Electronic Journal of Differential Equations, Vol. 2021 (2021), No. 91, pp. 1-33.

Title: Existence and blow up in a system of wave equations with nonstandard nonlinearities
       
Authors: Salim A. Messaoudi (Univ. of Sharjah, United Arab Emirates)
         Oulia Bouhoufani (Univ. Batna-2, Algeria)
         Ilhem Hamchi (Univ.

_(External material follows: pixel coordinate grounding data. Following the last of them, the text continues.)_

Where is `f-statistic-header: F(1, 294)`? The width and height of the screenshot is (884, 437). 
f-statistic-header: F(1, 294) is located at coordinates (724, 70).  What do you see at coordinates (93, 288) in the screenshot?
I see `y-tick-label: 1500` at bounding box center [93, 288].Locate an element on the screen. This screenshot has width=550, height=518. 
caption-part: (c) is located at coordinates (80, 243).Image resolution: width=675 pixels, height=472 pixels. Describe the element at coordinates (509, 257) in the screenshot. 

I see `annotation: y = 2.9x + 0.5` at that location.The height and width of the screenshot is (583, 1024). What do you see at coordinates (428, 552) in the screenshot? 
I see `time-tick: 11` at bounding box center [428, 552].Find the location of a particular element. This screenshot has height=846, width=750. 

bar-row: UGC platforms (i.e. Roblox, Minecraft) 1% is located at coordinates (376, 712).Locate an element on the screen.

Batna-2, Algeria)
         Mohamed Alahyane (Univ. of Sharjah, United Arab Emirates)

Abstract:
In this article, we consider a coupled system of two nonlinear hyperbolic equations,
where the exponents in the damping and source terms are variables.
First, we prove a theorem of existence and uniqueness of weak solution,
by using the Faedo Galerkin approximations and the Banach fixed oint theorem.
Then, using the energy method, we show that certain solutions with positive initial
energy blow up in finite time.
We also give some numerical applications to illustrate our theoretical results.

Submitted March 16, 2021. Published November 16, 2021.
Math Subject Classifications: 35D30, 35B40, 35B44, 35L70.
Key Words: Hyperbolic system; existence; blow up, variable exponents; nonlinear.